**Aim of the exercise**
If a line of the material holds the string "computer", please copy it.

+++

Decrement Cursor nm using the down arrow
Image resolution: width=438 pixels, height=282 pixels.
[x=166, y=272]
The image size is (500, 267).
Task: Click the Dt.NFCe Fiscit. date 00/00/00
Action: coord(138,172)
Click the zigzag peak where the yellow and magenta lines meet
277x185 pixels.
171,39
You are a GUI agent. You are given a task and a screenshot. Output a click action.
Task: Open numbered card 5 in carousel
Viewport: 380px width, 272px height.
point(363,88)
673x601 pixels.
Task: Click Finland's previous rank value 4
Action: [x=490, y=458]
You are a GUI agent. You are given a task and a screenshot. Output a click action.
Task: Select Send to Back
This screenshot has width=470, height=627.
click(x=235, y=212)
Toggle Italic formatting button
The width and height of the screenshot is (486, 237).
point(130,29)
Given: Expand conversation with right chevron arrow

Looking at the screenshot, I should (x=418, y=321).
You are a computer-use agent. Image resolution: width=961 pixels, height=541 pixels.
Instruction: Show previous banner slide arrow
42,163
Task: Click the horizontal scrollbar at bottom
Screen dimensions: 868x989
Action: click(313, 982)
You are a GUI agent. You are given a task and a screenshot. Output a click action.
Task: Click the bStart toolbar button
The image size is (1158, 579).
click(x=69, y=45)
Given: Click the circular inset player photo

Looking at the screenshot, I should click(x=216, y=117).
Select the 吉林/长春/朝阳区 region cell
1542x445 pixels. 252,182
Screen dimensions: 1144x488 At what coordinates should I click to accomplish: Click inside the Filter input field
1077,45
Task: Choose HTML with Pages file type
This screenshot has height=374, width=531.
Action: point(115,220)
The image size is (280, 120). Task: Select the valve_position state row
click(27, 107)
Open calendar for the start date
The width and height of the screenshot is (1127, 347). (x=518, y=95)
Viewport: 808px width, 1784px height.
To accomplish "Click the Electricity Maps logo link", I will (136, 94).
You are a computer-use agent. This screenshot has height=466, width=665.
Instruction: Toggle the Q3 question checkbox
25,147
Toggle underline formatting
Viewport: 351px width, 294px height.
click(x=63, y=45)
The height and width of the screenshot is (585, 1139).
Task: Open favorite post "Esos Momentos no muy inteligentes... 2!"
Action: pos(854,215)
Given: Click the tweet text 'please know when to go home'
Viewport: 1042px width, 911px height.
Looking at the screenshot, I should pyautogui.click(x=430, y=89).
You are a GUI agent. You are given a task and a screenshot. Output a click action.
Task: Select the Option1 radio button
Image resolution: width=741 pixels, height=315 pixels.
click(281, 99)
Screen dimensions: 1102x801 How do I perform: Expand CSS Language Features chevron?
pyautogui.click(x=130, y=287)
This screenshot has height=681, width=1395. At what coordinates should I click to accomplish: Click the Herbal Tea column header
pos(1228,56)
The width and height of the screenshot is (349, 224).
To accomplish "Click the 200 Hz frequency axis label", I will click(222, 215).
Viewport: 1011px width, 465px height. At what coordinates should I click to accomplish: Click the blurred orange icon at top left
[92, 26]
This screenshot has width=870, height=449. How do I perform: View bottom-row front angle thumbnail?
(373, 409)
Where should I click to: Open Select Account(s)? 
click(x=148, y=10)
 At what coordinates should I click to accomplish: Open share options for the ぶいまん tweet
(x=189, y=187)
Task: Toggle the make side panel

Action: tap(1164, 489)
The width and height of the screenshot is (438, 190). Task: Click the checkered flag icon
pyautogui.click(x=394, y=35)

+++

**Task solution**
You are a computer-use agent. Image resolution: width=961 pixels, height=541 pixels.
You are a computer-use agent. This screenshot has height=466, width=665.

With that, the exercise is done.